In this article the often complex patterns of specific vulnerabilities will be shown, specific assets and strengths as well as specific etiological causalities  analyzed and some of different populations individual salutogen or pathogen health consequences  described – in order to get an underlying basis for actions and interventions on a demographic level.

Thus, the four domains of health promotion and diseases treatment will be elucidated: Self control, existential cohesion, social significance as well as personal and cultural identity. According to the UN and the WHO they have to be applied as a universal human right of all individuals and populations in a society. They will be exemplified by specific protective as well as noxic factors, adapted to the different needs of people at risk, as e.g. age groups, genders, minorities, disabled persons, immigrants and others.                                                        

Key Words

Public Health, Health Promotion, Public Mental Health, Person Centred Medicine, Person
Centred Health Promotion, Psychiatry for the Person, Community Based Mental
Health, Social Psychiatry, Societal Psychiatry, Mental Health Impact Analysis,
Mental Health Accountancy, Human Ecology

Introduction

A useful argument for getting momentum in political and health promotional efforts is, that as well the UN as the WHO repeatedly have declared that not only the right to health and treatment, but even the access to the above described health determinating  prerequisites of  health have to be considered as a  “Human Right” (5).

A European Perspective

Experiences from European countries in heavy societal transition during the last decades, where especially in eastern Europe dramatic changes in future and social perspectives - gender roles, professional identities, social and family cohesion -of value systems and in ethical norms could be found. These examples have shown that there is a nearby stereotypically repeated reactive pattern of mortality and morbidity, characterizing societies and countries in heavy transition. A societal or “community syndrome” appears, often with seismographic rapidity and
reagibility, characterizing societies and populations in stress and consisting of depression, aggression, violence, high suicide figures, self-destructive life styles, abuse, but also physically  cardio -  and cerebro-vascular morbidity and mortality. It even expresses itself in increasing figures of homicides, accidents and other death by external causes (6).

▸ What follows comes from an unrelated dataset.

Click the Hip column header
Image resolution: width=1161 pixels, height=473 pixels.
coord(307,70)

These patterns show as well a gender specificity, where non compliance and non help seeking patterns specially dramatize the situation for the male parts of the population. They show also that interventions, e.g. supporting efforts  through crisis centres have to be stratified and designed in a way that makes them not only available but also accessible and acceptable for the populations that are mostly at risk, e.g. Russian industrial workers, unemployed youngsters in Scandinavia or Baltic fisherman and farmers (7).

European Risk Populations

Health promotion, service - design and - provision as well as the efforts to facilitate recovery and rehabilitation have to be adapted to the specific religious, cultural and demographic peculiarities of different risk populations.

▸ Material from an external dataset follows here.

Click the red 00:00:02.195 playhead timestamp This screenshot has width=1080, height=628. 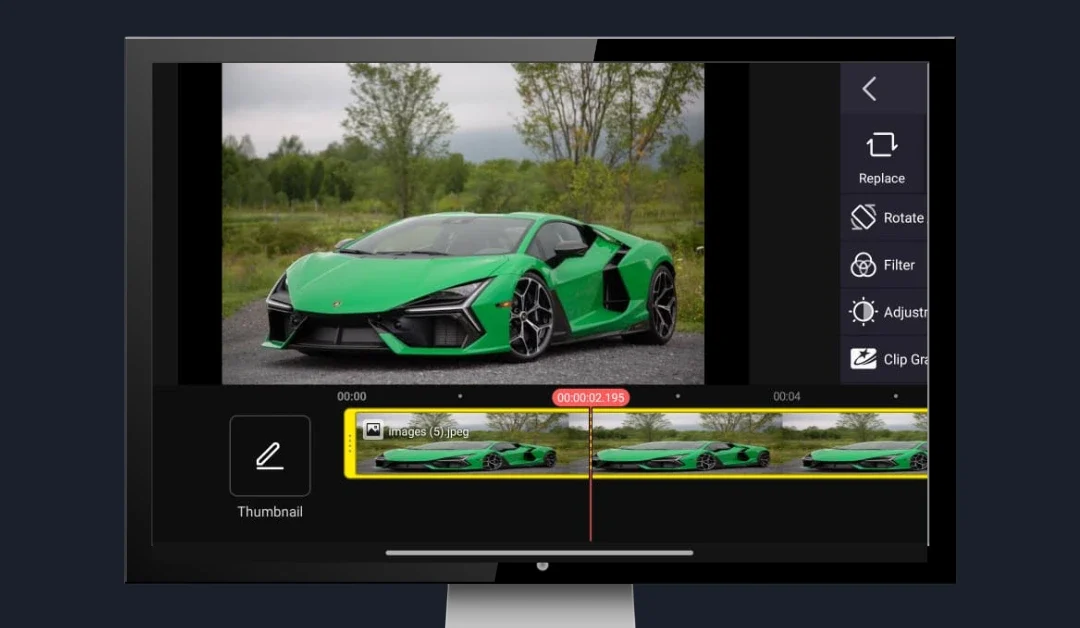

Experiences from the last decades show that e.g. farmers in Ireland, elderly men in the Portuguese region of Alentejo, young people especially young men in Finland  and the United Kingdom as well as young women in Scandinavia are such risk populations. Others are indigenous people in Greenland as well as immigrants in Denmark and asylum seekers in Sweden. Over all there is a gender specificity, whereby most often a male gender is an additional risk factor – due to help avoiding, abuse and an alexithymic incapacity to show weakness and ask for help in time.

The cultural sensitive diversities in these groups demand apparently different approaches in health promotion, primary prevention and salutogenic resilience increasing efforts.

The European Union (EU) and the WHO have since the WHO ministerial conference on Mental Health in 2005 in Helsinki strongly focused on
the different need to be met in the different courses of life – adolescence, the working age of males and females as well as demands to be met in higher age, again often with specific differences in men and women (8).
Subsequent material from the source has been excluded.